Searching for the Small

September 9th, 2008 § 0 comments

When Gregory used to say, “think big” he did not always mean literally, generally he was referring to a concept, idea, or initial interest, but most often it was accompanied by an expectation that as the idea grew so would the image—great ideas are looming in stature, he seemed to say. Though being forced away from a comfortable size was a necessary conclusion to my thesis, I still look for the place of small work in the contemporary art museums and the various galleries that now surround me. I wonder who manages to make small work and how they get away with it. Partly from a deep attachment to, and a convinced importance of, smaller images, and partly because they are so scarce. While at the art fairs in Miami Beach last December I noticed, at Basel most of all, there were very few images that spanned less than two feet. Though there is a relation between monetary value and size, there also seems to be an aesthetic and intellectual shift away from smaller works. Money and technology must be prominently responsible, but I would still argue that a different source of dislike for the small exists—one I feel is more significant as a viewer, and not as a buyer, of images. It goes back to the idea that grand ideas are grandly scaled, one that is almost as archaic as containing a painting within a gaudy, gold frame. With art institutions favoring “ambitious” ideas, and with the art market catering to large photographs of ambitious ideas, it is no wonder small images of “ordinary” things are far less popular.
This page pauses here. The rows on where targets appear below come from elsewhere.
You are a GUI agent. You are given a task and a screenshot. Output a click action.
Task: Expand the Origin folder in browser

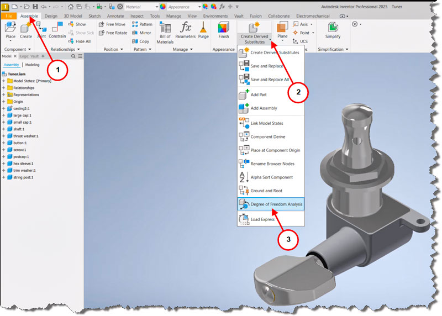4,102
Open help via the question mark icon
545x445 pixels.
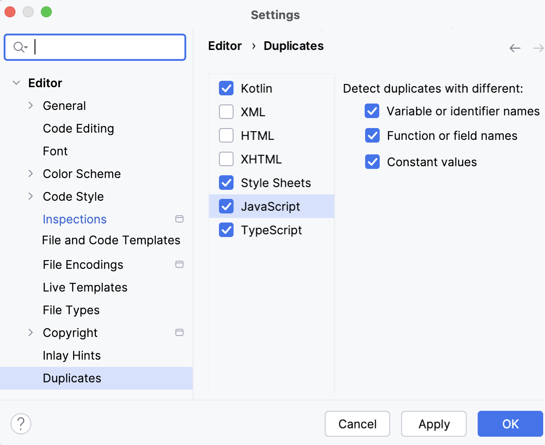pyautogui.click(x=20, y=423)
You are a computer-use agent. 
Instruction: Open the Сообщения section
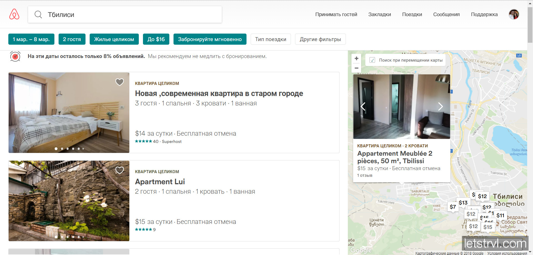(446, 14)
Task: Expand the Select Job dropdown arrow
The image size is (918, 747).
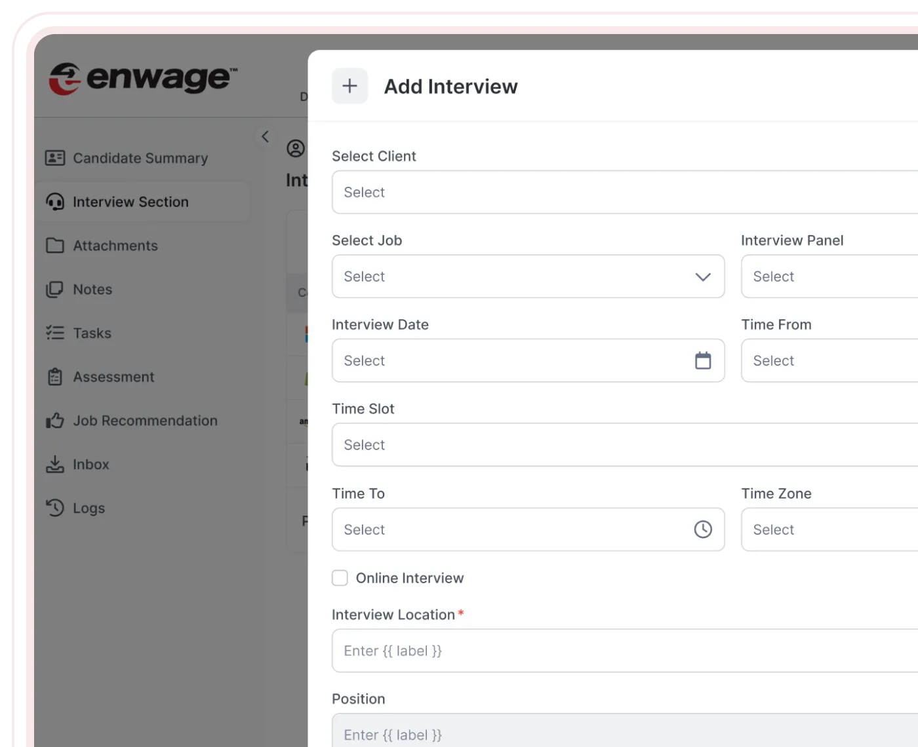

The first small images I found somewhat recently belonged to Philip-Lorca diCorcia. In a show filled with large, glossy photographs of male prostitutes and pole dancers, hidden cameras and self-absorbed New Yorkers, it was his piece, 1,000 Polaroids, that I enjoyed most. The whole experience was interesting, as though he actually thought about the images and their presentation. A slide projector looped with his narration flipped through the images in a semi-dark space. Sitting on a bench, I listened to him talk about quantity and its lack of meaning in the face of the digital, and his sense of accomplishment in producing 1,000 Polaroids. What I liked about them was the sort of mental editing they elicited in their viewers, as they flashed by some were gorgeous, some were completely ordinary, some seemed like snapshots, and all were impressions. His eye and his surroundings were presented succinctly through what seemed like an excess of images—they reflected his own sense of wonder. What does my life look like, I thought to myself, would it have trees like that, people like that, places so boring and places so lovely? Next to the projection were the images themselves, lined up in rows and leaning against the wall. Wrapping around the corner, they were impossible to see at once, and impossible to see one at a time. They self-edited themselves into batches as your eye roved the space, a color or a gesture would catch you and pull you close, and the specificity pushed you back again to looking in rows, groups, and sections. I left reassured that small works can still find a place, even if it is stuck in a corner behind larger prints.

Philip-Lorca diCorcia

The latest and last show of smaller works was surprisingly at the Whitney, my least favorite place to visit in the city but who, grudgingly, puts together (on occasion) some mismatched and somewhat worthwhile exhibitions—even then it is not always worth braving the upper east side residents. My favorite room there, in fact the only space that seems to make any kind of architectural sense, is a small room with glass doors only accessible from the back stairs of the permanent collection. This time they were showing Mapplethorpe’s black & white Polaroids. There was a bit of what I expected, and I unfortunately did not have time to warn the Fossil, but those that were not of couples were quite captivating. I was struck by how beautiful and plain they were, how simple and yet complicated the imagery was, and how moving these paradoxes were. The scenes were simple—flowers on a pillow, shadows and reflections, objects resting—and yet they resonated more deeply than his controversial images dealing with sexuality. From an artist I know so well and have never really liked, I wish I had seen these images before. They were nostalgic as they reminded me of images I used to make, in essence not in particulars. Here again I was happily surprised to find smaller works, both literally and metaphorically, even though they still seem to lurk in the shadow of other images.

Mapplethorpe

Though I feel inspired again towards defying the rules of the rule-makers, I now have to rethink how smaller images can be used in my own body of work. I wonder if you have to follow the rules for a while before you can break them, or if I am back to, you can make it just don’t show it.